In Dennis' own words:
Hi all, I want to share a technique I used to arc brakes shoes for my 1974 Eldorado with 4LS front brake. I had arced the old shoes using adhesive backed sandpaper on the inside of the drums and sanding the shoes until they lost all of the pencil line I had scribbled across the lining surface. The front brake was better, but the rear brake just didn't perform like I though it should - I was not able to lock up the rear wheel at slow speed with the full amount of pedal pressure I was able to apply. The linings measured about 4 mm thick after arcing, so they were well above the 2.5 mm minimum thickness specified in the manual. Compared to my recently acquired 1976 T3, I was longing for better brake performance on my Eldorado.
I decided to replace the Eldorado brake shoes with new Ferodo shoes. The lining thickness on the Ferodo shoes were such that they would not even go into the drums when installed on the backing plates, so the sandpaper technique was not viable. Lots of online sources describe arcing brake shoes on a lathe. I have an old 10 inch Logan lathe, but the front backing plates are too large to swing in my lathe. I also have an old Taiwanese round column milling machine, so I decided to try and use the mill to arc the brake shoes. I locked the axle vertically in the vise with a vee block, and held the backing plate against the axle shoulder with a combination of a large washer, an old steering head bearing set, a collet that fit axle to center the bearing, a spacer, and the washer and axle nut. I tightened the nut enough to hold the backing plate firm against the axle shoulder, yet allow the backing plate to be turned by hand.
An inexpensive (< USD $25.00) Westward drum brake resetting gauge I got from Amazon was used to measure the inside diameter of the drum and serve as a gauge to check the progress of the arcing. I used a Gator brand 11⁄2 inch diameter by 11⁄2 inch long sanding drum I got from Lowe's to sand the brake linings. The linked photo shows the setup on one of the front brakes. In the photo you can see the dial indicator I used to find the high spot for starting the process and to measure the out of roundness as I went.

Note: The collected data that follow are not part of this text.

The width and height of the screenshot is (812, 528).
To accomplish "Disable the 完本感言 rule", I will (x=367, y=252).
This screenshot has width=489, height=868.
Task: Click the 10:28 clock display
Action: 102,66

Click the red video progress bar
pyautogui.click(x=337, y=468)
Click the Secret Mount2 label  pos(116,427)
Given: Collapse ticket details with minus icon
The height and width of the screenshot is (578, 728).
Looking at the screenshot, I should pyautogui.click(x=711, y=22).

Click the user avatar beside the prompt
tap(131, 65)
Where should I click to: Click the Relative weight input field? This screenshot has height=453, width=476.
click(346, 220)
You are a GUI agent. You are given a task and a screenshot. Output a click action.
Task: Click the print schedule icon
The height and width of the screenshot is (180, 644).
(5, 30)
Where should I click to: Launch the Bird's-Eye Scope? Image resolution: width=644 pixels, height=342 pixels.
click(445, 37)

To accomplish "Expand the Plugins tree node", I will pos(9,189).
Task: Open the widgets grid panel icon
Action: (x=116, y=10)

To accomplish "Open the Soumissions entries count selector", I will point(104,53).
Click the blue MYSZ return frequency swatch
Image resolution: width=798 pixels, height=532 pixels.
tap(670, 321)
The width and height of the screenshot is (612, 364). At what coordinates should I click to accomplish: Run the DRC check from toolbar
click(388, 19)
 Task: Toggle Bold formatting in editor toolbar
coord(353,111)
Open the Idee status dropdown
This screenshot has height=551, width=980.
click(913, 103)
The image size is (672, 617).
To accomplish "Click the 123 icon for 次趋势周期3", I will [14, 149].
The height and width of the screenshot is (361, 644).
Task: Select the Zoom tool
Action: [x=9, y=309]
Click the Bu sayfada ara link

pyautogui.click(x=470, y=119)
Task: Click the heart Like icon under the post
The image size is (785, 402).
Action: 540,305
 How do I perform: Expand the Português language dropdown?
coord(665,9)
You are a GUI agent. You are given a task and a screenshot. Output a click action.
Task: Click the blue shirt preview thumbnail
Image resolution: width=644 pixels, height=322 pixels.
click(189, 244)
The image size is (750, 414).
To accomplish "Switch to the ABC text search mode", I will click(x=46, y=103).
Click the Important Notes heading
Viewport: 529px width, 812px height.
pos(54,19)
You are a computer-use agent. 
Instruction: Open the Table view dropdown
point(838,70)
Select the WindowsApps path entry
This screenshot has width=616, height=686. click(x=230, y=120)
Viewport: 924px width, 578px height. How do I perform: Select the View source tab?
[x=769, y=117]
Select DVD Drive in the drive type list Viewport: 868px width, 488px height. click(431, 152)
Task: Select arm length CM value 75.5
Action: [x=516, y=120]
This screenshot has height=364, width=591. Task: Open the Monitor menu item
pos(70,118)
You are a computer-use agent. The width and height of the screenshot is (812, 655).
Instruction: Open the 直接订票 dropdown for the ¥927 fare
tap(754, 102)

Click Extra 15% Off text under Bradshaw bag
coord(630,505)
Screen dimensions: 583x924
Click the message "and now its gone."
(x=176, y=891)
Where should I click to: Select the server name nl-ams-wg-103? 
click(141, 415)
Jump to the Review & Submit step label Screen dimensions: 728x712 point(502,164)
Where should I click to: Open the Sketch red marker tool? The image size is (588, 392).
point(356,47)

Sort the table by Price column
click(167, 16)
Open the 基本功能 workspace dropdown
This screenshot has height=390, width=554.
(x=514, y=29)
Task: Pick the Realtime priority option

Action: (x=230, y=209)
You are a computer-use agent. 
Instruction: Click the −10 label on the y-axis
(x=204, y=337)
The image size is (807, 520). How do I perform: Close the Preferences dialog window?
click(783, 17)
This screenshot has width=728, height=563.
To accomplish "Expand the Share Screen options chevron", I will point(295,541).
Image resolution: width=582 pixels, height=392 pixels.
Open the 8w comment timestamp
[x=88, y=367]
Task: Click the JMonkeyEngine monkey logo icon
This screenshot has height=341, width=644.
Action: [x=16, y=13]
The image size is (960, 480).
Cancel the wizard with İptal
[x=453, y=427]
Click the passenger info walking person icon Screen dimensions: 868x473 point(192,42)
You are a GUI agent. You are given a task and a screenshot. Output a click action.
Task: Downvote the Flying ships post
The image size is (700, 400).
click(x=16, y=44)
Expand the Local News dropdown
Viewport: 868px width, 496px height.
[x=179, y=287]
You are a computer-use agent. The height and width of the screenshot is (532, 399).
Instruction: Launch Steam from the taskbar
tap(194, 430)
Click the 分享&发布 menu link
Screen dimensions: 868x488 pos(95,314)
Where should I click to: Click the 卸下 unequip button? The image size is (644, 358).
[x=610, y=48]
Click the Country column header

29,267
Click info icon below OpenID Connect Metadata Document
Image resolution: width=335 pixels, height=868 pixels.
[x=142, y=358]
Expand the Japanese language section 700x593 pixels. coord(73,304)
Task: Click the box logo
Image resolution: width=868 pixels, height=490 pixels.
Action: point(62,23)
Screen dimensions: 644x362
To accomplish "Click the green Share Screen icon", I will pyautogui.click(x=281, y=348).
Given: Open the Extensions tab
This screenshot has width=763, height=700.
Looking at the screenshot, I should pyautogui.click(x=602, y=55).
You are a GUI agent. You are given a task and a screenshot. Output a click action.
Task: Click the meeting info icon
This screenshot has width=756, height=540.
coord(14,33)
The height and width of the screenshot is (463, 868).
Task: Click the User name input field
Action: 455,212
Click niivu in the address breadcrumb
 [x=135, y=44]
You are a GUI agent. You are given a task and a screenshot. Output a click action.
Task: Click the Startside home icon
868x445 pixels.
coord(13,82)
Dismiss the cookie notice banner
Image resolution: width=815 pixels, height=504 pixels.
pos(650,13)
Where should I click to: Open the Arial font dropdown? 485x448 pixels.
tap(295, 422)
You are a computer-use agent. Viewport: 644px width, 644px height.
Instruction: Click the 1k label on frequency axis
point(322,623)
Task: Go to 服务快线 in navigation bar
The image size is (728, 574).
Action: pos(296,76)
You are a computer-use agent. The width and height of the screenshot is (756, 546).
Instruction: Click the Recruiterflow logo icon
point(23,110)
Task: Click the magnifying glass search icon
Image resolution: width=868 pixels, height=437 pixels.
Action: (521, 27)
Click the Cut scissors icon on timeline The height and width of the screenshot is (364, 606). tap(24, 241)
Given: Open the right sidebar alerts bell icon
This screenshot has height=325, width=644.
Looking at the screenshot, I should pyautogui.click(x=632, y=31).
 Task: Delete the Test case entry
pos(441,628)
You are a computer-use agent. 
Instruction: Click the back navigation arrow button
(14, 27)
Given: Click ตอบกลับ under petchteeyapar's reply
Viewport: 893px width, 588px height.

I sanded the linings in about 0.002 inch increments until a 0.02 inch feeling gauge would slip between the lining and the resetting gauge. I used 0.02 inch based on the recommendation on the Vintage Brake tips webpage.
I just went for the first ride after installing the brakes, and am pleased to report the rear brake now easily locks up the rear wheel, and the front brakes are much better. It will be interesting to see how they perform as the linings bed into the drums. I'm hoping for the type of performance from the 4LS front brake that has been described in a number of online posts.
I suspect this technique could be done on a drill press with a good cross slide vise.